Problem to solve: Reproduce the records word for word, beginning at the line that contains "Task: Select the CNY currency tab" and continuing through the end of the records, with both ends included. Leave the pictures out of your answer.

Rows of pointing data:
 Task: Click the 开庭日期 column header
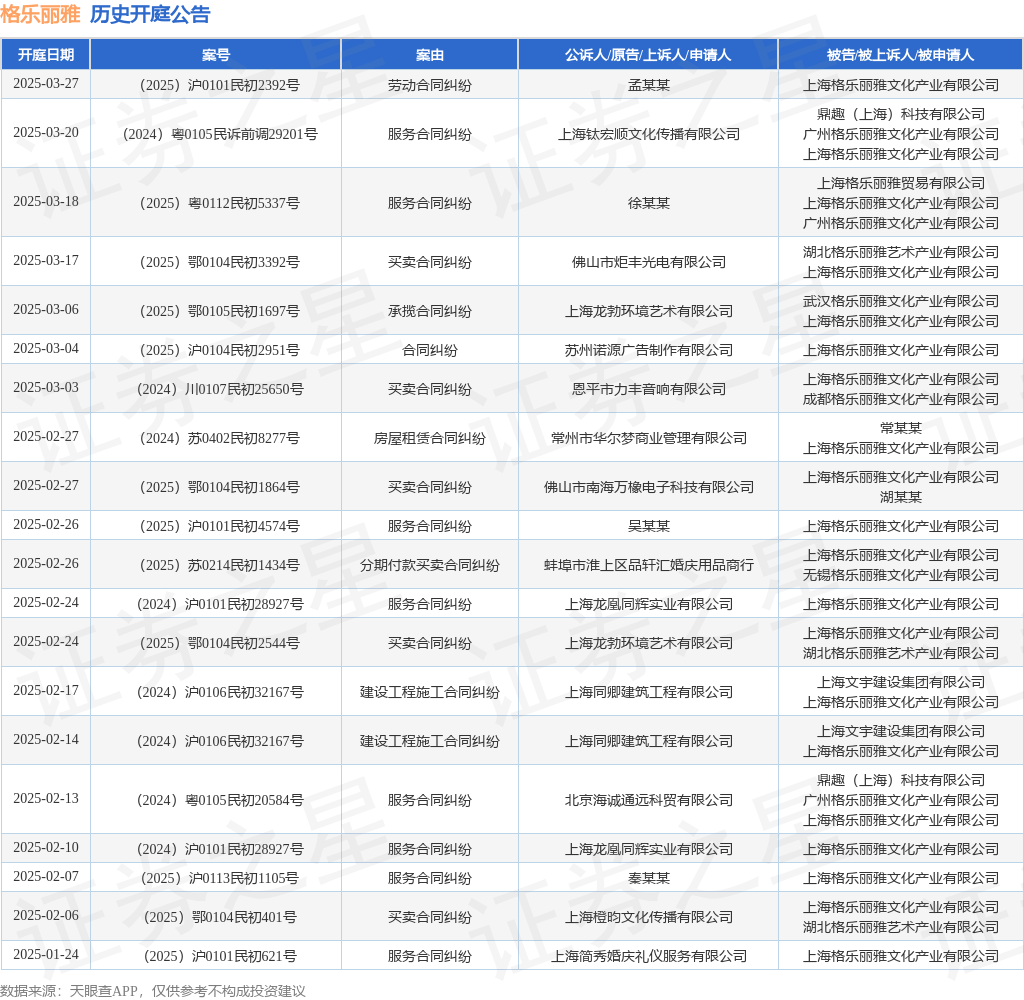tap(46, 55)
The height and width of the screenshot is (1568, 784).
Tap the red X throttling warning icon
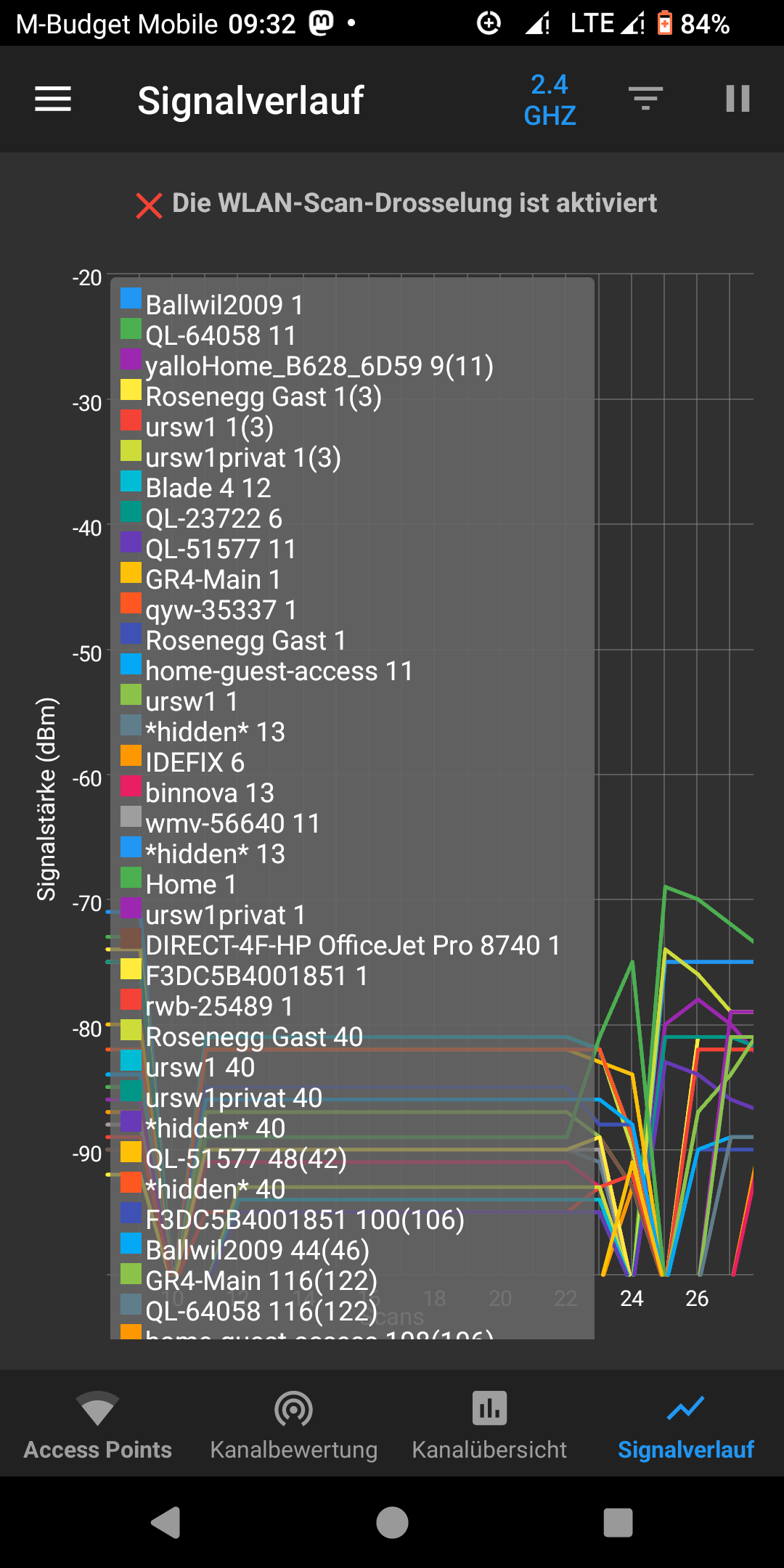tap(149, 205)
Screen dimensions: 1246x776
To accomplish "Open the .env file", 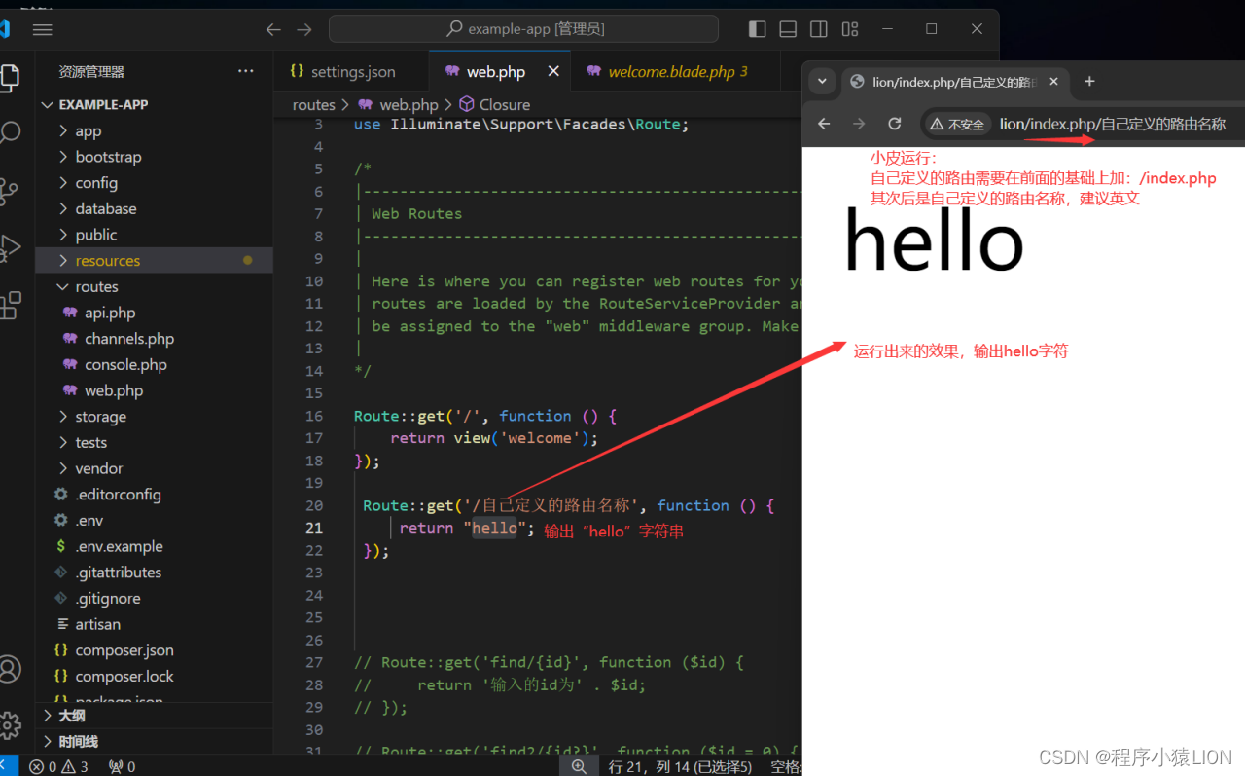I will [88, 520].
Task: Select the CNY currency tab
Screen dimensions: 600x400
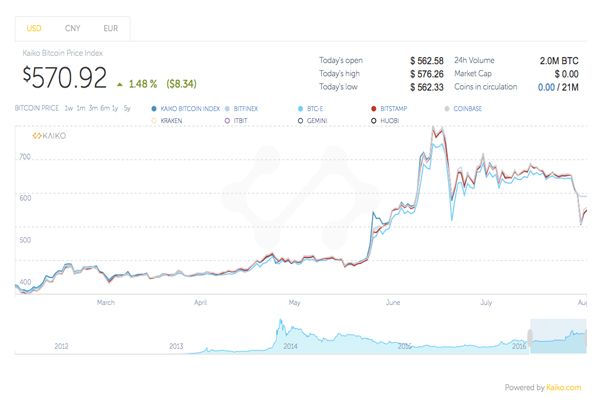Action: (71, 27)
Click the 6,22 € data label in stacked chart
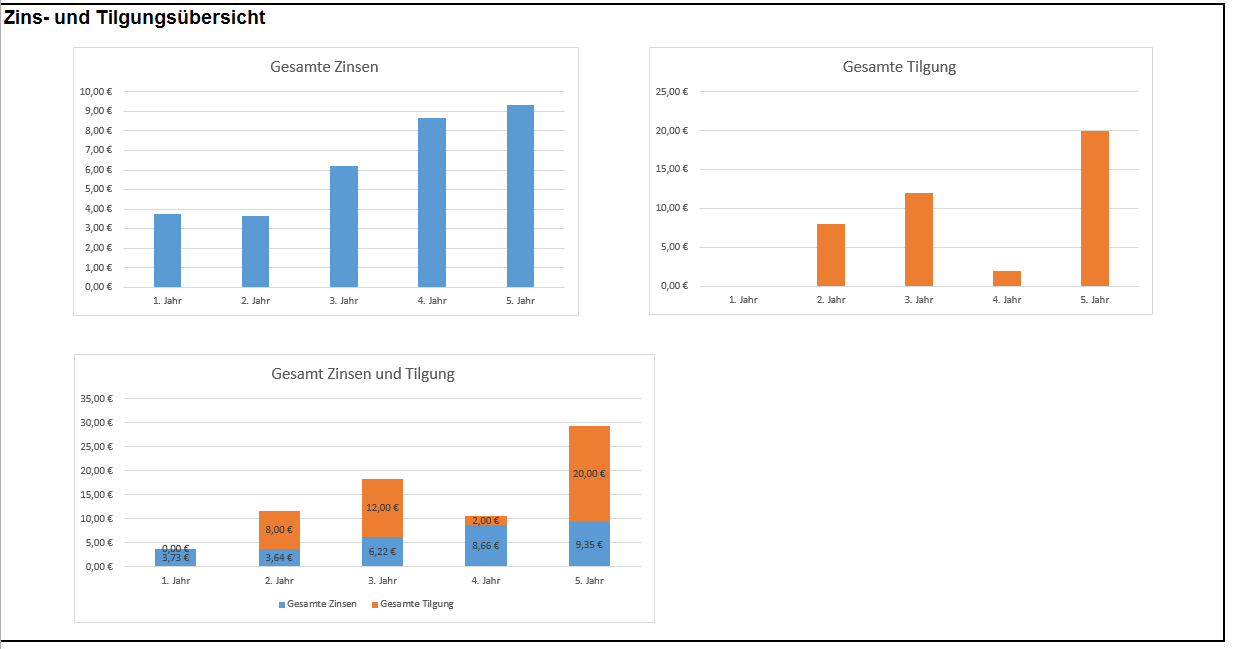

Answer for this exercise:
Task: Select the CNY currency tab
Screen dimensions: 600x400
Action: (71, 27)
Click the 6,22 € data label in stacked chart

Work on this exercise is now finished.